Australian Prime Minister John Howard was more blunt.
“We took action to limit the availability of guns and we showed a national resolve that the gun culture that is such a negative in the United States would never become a negative in our country,” Howard said.
Well-intended though they may be, the comments of McNulty and Howard would seem to imply that the British and Australians are safer in their respective homelands than Americans are in their’s because of strict gun control.
And that implication would be flat wrong.
Howard was newly elected as prime minister Down Under when a shooter went on a rampage in Port Arthur in 1996, killing 35 with a pair of semi-automatic weapons. Howard pushed through a sweeping change in the nation’s gun policies, with stricter regulation of firearm ownership and a massive firearms buyback program that cost the government hundreds of millions of dollars.
The result? In the year following the new gun laws, violent crime rates in Australia increased across the board, prompting criticism from the American-based National Rifle Association and others.
Today, Australia’s new gun control is a decade old (another tightening of gun control, aimed at handguns, was passed in Australia in 2002). While homicides in the nation have dropped in the past three years and are now lower than they were in 1996 — 295 in 2005 as opposed to 354 in 1996, a drop of 17% — other types of violent crime have all risen, some substantially.
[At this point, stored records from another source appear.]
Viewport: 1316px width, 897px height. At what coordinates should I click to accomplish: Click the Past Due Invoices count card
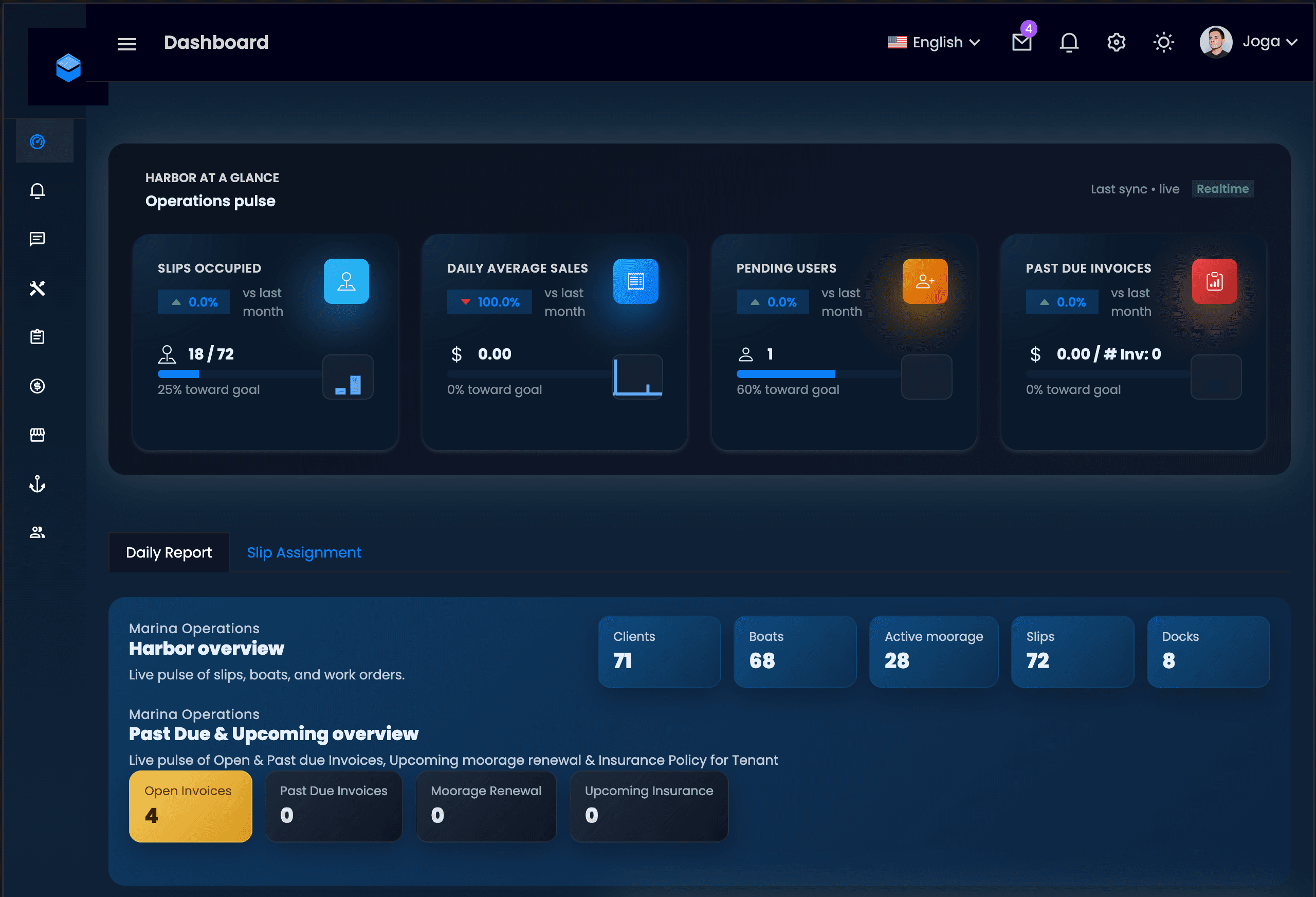(x=334, y=805)
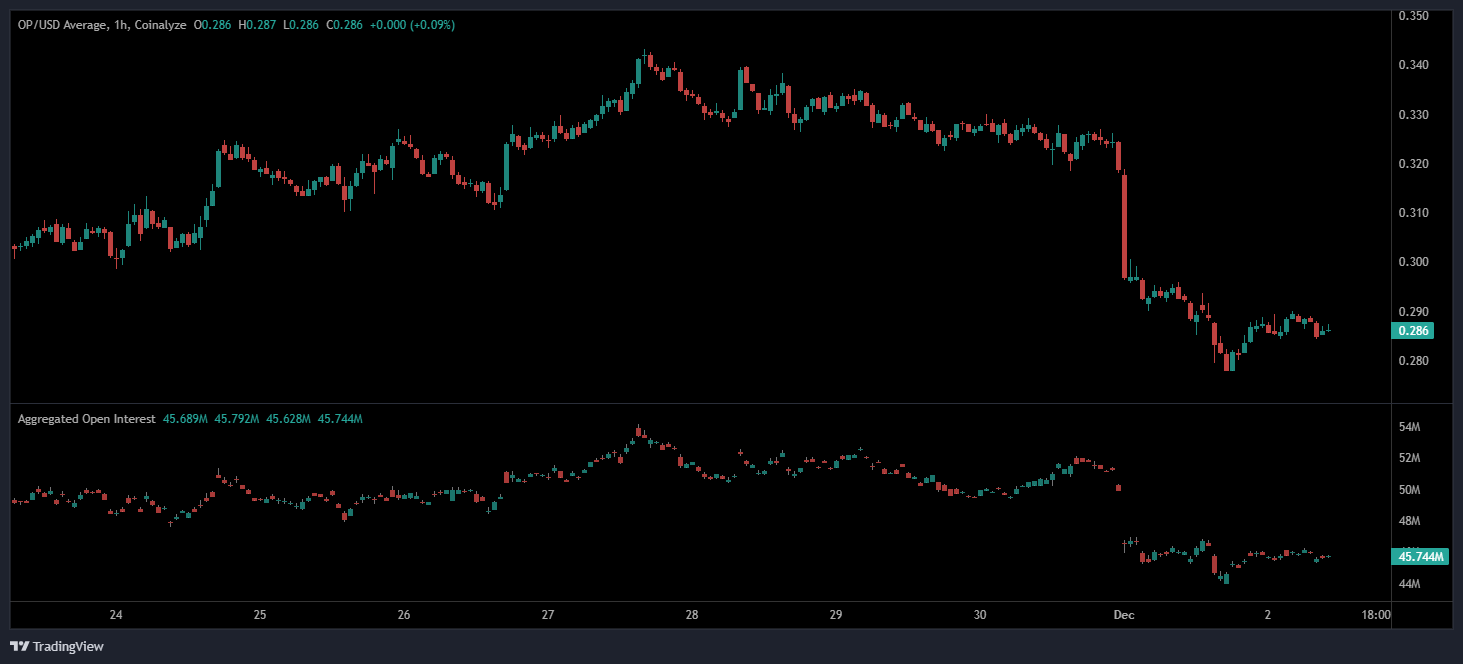Click the 0.300 level on price scale
Image resolution: width=1463 pixels, height=664 pixels.
tap(1412, 262)

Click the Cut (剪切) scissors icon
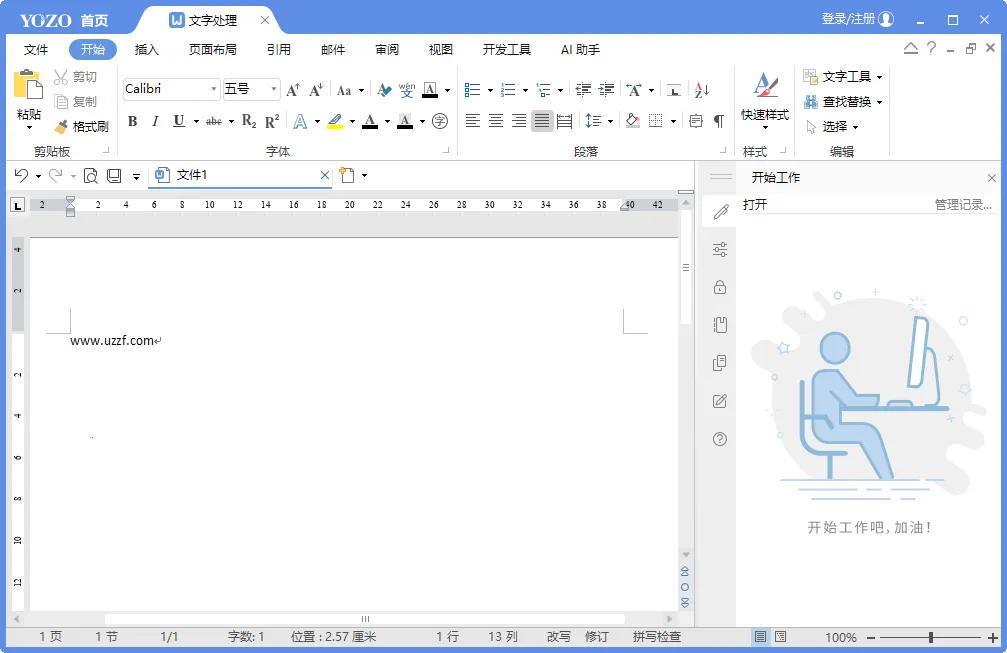pos(61,77)

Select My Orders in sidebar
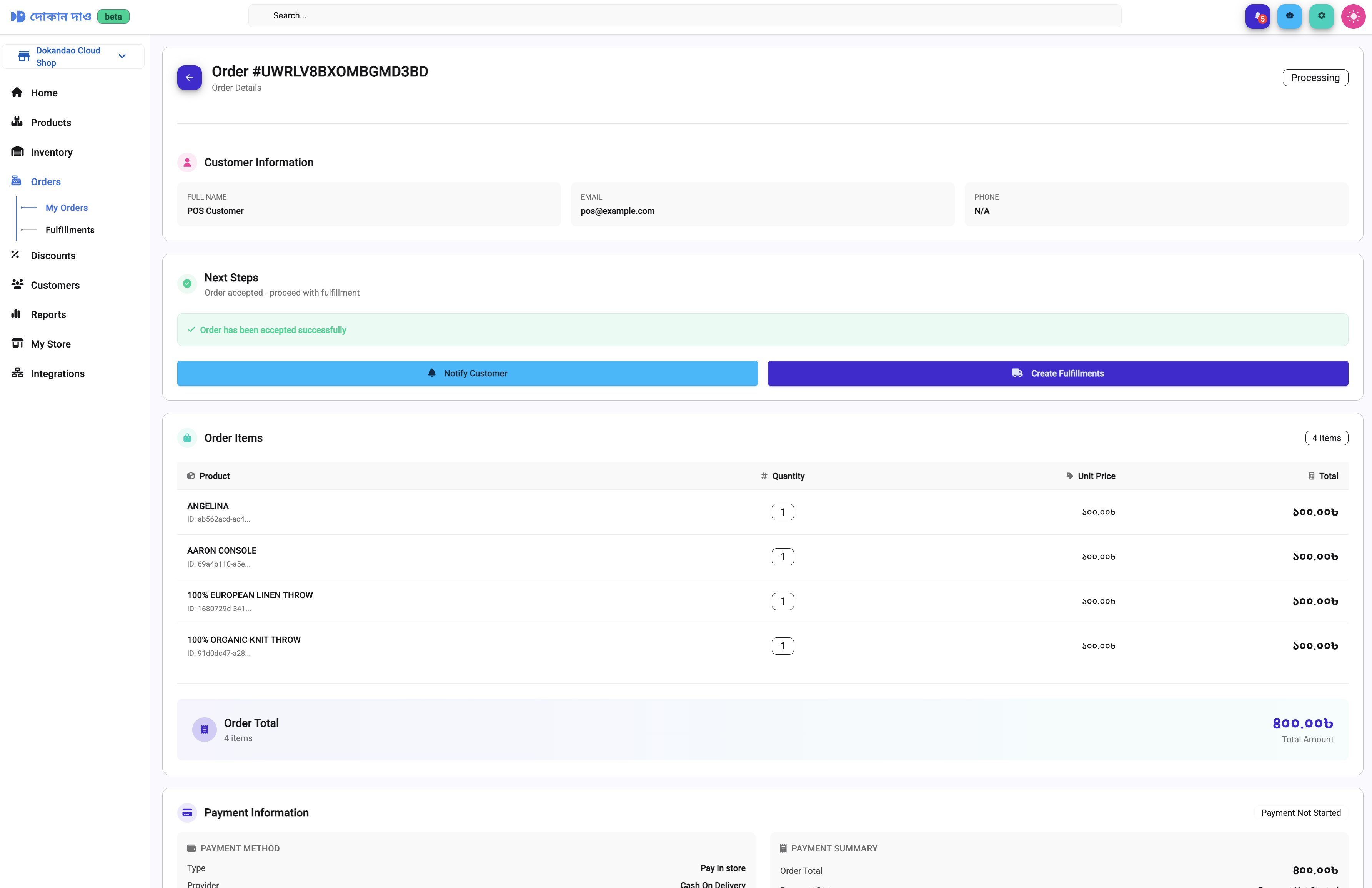coord(66,208)
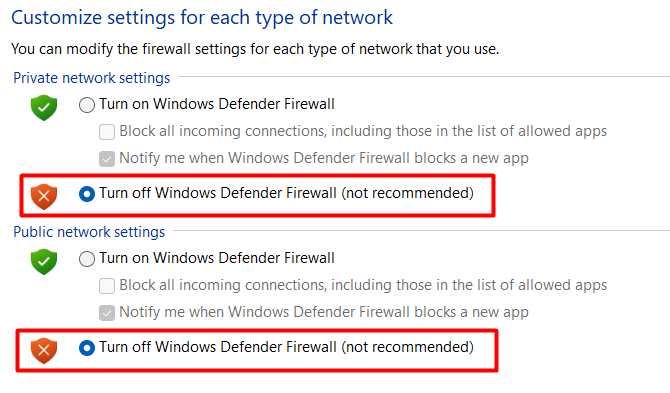Click the Private network settings group heading
Image resolution: width=670 pixels, height=393 pixels.
tap(91, 78)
In 1996, there were 114,156 cases of assault in Australia. In 2005, there were 166,499, an increase of 32%. In 1996, there were 14,542 cases of sexual assault in Australia. In 2005, there were 18,172, an increase of 20%. In 1996, there were 16,372 cases of robbery. In 2005, there were 16,787, an increase of 3%. In 1996, there were 478 cases of kidnapping. In 2005, there were 730, an increase of 35%.
While the percentages of these crimes involving firearms have generally declined, the crime rates themselves have risen, indicating that strict gun control has not made Australians safer from crime. At the same time Australia’s crime rates have increased, the same crime rates in America have decreased. And, according to the U.S. Justice Department, the violent crime rate in America is lower than the violent crime rate in Australia.
In 1997, the British instated a handgun ban across England and Wales. What had been already strict gun control in Great Britain became what some have referred to as the strictest gun control in the world.
Within two years of that ‘97 gun ban, gun-related crimes had soared 40% in Great Britain. The British crime rate had surpassed the American crime rate in all areas except homicide and rape. In another two years, violent crime in the nation had more than doubled. The British Broadcasting Corporation (BBC) concluded that the gun ban “seems to have had little effect on the criminal underworld.”
In 2001, CBS Evening News anchor Dan Rather quipped that the British have a “bigger crime problem” than America, leading to outrage across the pond. But the British newspaper The Mirror ultimately conceded that Rather was right: British crime rates were higher than American crime rates.
By 2002, British Home Secretary David Blunkett was pleading with then-New York City Mayor Rudy Giuliani, credited with significantly reducing crime in the Big Apple, to help the British tackle their growing crime problem. The U.S. Justice Department concluded at that time that the British were twice as likely to be victims of violent crime than Americans. The British newspaper The Observer took it a step further, saying that British citizens were six times more likely to be robbed or assaulted on London’s streets than American citizens were to be on New York City’s streets.
Whether America needs tighter gun control laws is something that can be debated in the weeks and months to come. And it almost surely will be. But, clearly, the debate should be left to America’s lawmakers, and not British or Australian lawmakers. The statistics bear out that we’re not the only industrialized nation with a violent crime problem. And at least our violent crime rates are generally decreasing, instead of generally increasing.